Der russische Angriffskrieg auf die Ukraine, in dem Moskau auch modernste Raketentechnik einsetzt, hat nun den Fokus verschoben. Strack-Zimmermann erklärte, es müsse nicht mehr darüber diskutiert werden, ob Russlands Präsident Wladimir Putin technisch in der Lage und auch Willens sei, entsprechende Waffen einzusetzen. Deshalb müsse sich Deutschland darüber Gedanken machen, wie man sich vor solchen Angriffen schützen könne. Sie erwartet nun vom Verteidigungsministerium, dass es seine Pläne für eine moderne Luftverteidigung den Realitäten anpasst. "Ich gehe davon aus, dass es ein Paket schnürt", sagte Strack-Zimmermann.

Ein Milliardenprogramm

Sichtlich erfreut zeigt sich Strack-Zimmermann über die "Offenheit" der israelischen Gesprächspartner und die "Bereitschaft, das Know-how mit uns zu teilen". Die Kosten für das Arrow-3-System waren in verschiedenen Berichten mit zwei Milliarden Euro angegeben worden.
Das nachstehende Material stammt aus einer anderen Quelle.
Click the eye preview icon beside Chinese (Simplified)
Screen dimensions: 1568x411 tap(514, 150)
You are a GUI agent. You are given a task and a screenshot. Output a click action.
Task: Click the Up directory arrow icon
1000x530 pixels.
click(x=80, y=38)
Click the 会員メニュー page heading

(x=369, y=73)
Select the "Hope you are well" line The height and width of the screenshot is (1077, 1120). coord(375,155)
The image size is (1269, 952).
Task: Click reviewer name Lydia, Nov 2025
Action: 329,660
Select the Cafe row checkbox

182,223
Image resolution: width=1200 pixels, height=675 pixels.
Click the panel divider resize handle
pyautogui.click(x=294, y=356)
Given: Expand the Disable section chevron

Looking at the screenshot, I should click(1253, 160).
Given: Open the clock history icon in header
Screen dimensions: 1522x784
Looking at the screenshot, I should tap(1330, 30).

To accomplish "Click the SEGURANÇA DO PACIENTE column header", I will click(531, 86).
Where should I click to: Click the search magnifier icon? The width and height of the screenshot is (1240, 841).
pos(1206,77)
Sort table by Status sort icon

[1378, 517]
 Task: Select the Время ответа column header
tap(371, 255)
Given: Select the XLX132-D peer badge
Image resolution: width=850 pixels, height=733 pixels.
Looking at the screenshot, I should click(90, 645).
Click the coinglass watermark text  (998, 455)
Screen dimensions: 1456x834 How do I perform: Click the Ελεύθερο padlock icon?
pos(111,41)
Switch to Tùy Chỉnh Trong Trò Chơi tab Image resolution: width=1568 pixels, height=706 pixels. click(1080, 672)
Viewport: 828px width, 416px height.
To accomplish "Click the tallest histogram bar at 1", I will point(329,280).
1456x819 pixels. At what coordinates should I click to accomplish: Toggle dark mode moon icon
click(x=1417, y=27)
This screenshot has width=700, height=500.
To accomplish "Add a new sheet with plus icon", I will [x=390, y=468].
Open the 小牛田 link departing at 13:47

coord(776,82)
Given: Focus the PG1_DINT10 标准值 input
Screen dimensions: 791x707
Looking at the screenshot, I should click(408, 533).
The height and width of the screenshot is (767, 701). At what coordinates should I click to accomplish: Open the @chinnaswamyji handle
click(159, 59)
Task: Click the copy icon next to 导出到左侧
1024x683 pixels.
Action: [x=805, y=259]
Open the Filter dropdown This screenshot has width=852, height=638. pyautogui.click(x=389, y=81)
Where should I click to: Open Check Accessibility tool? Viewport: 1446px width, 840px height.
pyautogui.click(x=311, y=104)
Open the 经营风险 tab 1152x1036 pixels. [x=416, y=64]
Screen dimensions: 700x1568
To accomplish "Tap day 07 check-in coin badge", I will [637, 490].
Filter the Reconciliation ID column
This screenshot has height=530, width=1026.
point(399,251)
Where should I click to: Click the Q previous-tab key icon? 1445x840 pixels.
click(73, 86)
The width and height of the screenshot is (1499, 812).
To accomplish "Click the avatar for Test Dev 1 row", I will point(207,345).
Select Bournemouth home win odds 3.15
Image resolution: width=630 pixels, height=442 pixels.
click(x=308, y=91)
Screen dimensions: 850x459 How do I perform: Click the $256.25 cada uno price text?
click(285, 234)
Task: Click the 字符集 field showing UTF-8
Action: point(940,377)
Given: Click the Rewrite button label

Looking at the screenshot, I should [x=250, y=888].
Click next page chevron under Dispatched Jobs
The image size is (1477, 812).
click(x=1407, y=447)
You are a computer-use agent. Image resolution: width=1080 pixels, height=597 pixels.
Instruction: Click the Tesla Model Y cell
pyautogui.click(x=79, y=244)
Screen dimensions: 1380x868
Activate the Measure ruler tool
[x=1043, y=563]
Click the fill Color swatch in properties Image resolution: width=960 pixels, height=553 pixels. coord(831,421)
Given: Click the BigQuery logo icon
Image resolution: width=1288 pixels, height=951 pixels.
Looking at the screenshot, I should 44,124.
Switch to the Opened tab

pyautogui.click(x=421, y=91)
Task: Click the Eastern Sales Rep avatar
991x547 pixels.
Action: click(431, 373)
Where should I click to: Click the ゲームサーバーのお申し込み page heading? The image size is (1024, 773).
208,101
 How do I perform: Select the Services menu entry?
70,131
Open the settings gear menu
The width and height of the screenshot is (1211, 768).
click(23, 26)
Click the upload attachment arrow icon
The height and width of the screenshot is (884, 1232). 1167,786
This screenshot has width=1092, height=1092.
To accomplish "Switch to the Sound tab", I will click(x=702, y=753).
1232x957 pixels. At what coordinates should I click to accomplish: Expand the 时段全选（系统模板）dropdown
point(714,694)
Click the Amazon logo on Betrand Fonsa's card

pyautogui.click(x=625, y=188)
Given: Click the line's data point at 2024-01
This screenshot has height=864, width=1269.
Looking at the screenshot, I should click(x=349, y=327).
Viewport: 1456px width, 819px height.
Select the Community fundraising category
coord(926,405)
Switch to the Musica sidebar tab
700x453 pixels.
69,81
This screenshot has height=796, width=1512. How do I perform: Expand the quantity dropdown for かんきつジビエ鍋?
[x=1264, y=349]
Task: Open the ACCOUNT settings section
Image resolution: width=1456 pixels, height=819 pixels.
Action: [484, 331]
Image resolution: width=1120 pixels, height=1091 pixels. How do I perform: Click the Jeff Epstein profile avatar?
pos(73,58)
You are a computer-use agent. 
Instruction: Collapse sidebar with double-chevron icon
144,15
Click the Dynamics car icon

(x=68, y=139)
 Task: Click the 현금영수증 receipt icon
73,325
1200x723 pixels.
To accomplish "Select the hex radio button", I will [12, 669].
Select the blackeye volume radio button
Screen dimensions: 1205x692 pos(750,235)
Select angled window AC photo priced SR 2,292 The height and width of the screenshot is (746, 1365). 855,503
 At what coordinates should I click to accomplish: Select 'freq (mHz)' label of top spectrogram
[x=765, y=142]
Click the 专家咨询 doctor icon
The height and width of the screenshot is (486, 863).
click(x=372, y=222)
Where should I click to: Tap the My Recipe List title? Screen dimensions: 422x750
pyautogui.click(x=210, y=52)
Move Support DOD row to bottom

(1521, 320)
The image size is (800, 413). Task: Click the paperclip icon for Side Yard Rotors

Der Ausbau und die Modernisierung der Luftverteidigung für andere Höhen und Reichweiten könnte laut vertraulichen Dokumenten aus dem Ministerium mindestens weitere sechs Milliarden Euro kosten. Sollte ein Nachfolgesystem für Patriot entwickelt werden, stiegen die Kosten sogar auf mehr als 18 Milliarden.

Auch der CDU-Verteidigungsexperte Henning Otte legt Wert darauf, dass Beschaffungsvorhaben dieser Bedeutung "nicht national organisiert, sondern mit den Nato-Partnern abgestimmt werden". Angesichts der Bedrohungslage müsse aber die Luftverteidigung "schnell" modernisiert werden, erklärte der Oppositionspolitiker.

Der mit nach Israel gereiste SPD-Verteidigungspolitiker Joe Weingarten plädiert dafür, "Raketensicherheit nicht nur auf Deutschland zu beziehen." Dies wäre "politisch ein falsches Signal", sagte er. "Wir wären sehr gut beraten, die Sicherheitsbedürfnisse an der Nato-Ostflanke zu beachten und die baltischen Staaten und Polen mit einzubeziehen."

In der Ampelkoalition unterstützen auch Abgeordnete der Grünen den Aufbau eines Raketenschutzschildes. Die Verteidigungsexpertin und stellvertretende Fraktionsvorsitzende Agnieszka Brugger sprach im Deutschlandfunk von "dramatischen Fähigkeitslücken", die geschlossen werden müssten.

Unterdessen ist Verteidigungsministerin Christine Lambrecht (SPD) am Mittwoch in den USA eingetroffen, um Gespräche in Washington und in New York zu führen. Unter anderem will sie mit ihrem Amtskollegen Lloyd Austin über den Krieg in der Ukraine und Deutschlands Beitrag zur Nato reden. Nach SZ-Informationen will sie die amerikanische Seite darüber informieren, dass Deutschland zwei Jahre früher als geplant, nämlich schon 2025, eine komplett ausgestattete Heeresdivision, einen Großverband, aufstellen will. Zudem geht es darum, Rüstungsvorhaben, die mit dem neuen Sondervermögen für die Bundeswehr von 100 Milliarden Euro finanziert werden sollen, festzuzurren. Deutschland will in Amerika F-35-Kampfjets und schwere Transporthubschrauber kaufen.